There are many unopened nested boxes still, which is why Romney should release more years of his tax returns. But for this post, let's just deal with this nonsense claim about "job creators" being penalized as a result of a small increase in the personal tax rate of those earning more than $250,000 per year.

Paul Krugman compares and contrasts one Romney's job creation record with another:

What did George Romney do for a living? The answer was straightforward: he ran an auto company, American Motors. And he ran it very well indeed: at a time when the Big Three were still fixated on big cars and ignoring the rising tide of imports, Romney shifted to a highly successful focus on compacts that restored the company’s fortunes, not to mention that it saved the jobs of many American workers.

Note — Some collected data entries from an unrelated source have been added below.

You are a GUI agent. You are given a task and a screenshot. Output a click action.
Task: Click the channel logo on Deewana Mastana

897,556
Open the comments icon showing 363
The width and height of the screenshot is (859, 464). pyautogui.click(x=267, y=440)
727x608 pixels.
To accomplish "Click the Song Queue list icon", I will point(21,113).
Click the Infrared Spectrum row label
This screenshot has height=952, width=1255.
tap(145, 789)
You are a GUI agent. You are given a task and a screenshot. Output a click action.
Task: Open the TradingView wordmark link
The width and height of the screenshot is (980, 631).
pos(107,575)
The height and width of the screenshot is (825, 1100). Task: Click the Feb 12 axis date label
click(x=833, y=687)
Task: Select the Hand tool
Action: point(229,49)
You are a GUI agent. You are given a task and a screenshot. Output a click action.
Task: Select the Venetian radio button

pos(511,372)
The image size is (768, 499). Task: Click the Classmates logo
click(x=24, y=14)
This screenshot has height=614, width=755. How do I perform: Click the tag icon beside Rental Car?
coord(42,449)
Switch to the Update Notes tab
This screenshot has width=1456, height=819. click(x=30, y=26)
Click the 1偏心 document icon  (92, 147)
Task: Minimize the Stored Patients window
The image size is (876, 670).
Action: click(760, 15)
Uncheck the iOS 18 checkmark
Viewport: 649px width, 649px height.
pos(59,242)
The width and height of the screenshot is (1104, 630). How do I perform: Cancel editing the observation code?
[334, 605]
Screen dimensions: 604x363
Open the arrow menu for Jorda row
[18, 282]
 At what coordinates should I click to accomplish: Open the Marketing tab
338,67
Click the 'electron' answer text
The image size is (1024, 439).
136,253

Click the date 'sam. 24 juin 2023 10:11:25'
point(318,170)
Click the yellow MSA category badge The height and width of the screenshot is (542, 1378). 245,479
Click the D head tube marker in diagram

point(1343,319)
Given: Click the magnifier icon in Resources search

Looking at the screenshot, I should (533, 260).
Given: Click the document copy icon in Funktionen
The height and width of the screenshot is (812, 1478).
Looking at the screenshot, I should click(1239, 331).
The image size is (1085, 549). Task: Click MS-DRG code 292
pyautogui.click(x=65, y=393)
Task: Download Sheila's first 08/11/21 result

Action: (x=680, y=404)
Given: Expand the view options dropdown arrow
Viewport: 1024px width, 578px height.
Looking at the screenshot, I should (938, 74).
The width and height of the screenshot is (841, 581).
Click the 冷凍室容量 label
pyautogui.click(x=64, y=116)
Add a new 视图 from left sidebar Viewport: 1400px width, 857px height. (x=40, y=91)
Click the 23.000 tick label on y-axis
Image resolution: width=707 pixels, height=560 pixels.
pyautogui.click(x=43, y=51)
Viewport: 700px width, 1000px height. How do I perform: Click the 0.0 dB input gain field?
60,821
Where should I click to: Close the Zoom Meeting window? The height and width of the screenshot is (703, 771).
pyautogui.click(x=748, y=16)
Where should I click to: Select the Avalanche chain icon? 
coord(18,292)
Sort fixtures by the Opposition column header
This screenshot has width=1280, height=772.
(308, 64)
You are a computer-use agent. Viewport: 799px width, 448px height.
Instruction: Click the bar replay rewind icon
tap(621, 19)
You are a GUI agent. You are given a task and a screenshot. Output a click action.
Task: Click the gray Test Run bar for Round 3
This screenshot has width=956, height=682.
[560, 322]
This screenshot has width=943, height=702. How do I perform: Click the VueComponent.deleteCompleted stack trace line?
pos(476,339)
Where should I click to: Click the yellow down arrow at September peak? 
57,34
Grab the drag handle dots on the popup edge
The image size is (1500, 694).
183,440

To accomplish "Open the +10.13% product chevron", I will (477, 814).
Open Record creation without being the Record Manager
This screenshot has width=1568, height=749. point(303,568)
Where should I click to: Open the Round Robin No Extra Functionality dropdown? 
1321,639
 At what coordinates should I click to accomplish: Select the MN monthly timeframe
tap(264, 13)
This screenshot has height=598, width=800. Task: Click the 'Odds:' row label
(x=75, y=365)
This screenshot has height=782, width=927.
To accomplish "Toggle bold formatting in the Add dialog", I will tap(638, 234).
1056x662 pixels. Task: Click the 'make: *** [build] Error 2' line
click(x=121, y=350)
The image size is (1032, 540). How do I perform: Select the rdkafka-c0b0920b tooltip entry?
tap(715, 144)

It also made him personally rich. We know this because during his run for president, he released not one, not two, but 12 years’ worth of tax returns, explaining that any one year might just be a fluke. From those returns we learn that in his best year, 1960, he made more than $660,000 — the equivalent, adjusted for inflation, of around $5 million today.

Those returns also reveal that he paid a lot of taxes — 36 percent of his income in 1960, 37 percent over the whole period. This was in part because, as one report at the time put it, he “seldom took advantage of loopholes to escape his tax obligations.” But it was also because taxes on the rich were much higher in the ’50s and ’60s than they are now. In fact, once you include the indirect effects of taxes on corporate profits, taxes on the very rich were about twice current levels.

Now fast-forward to Romney the Younger, who made even more money during his business career at Bain Capital. Unlike his father, however, Mr. Romney didn’t get rich by producing things people wanted to buy; he made his fortune through financial engineering that seems in many cases to have left workers worse off, and in some cases driven companies into bankruptcy.

And there’s another contrast: George Romney was open and forthcoming about what he did with his wealth, but Mitt Romney has largely kept his finances secret. He did, grudgingly, release one year’s tax return plus an estimate for the next year, showing that he paid a startlingly low tax rate. But as the Vanity Fair report points out, we’re still very much in the dark about his investments, some of which seem very mysterious.

Put it this way: Has there ever before been a major presidential candidate who had a multimillion-dollar Swiss bank account, plus tens of millions invested in the Cayman Islands, famed as a tax haven?

Krugman's contrasting tale of two Romneys is a perfect illustration of why Romney the younger's whimpers about Mean Mister Obama's penchant for punishing so-called job creators is nonsensical and stupid. The only jobs Mittens has created are in the "wealth preservation" industry -- an army of accountants and lawyers to keep up with the myriad companies he's bankrupted in the name of "capitalism."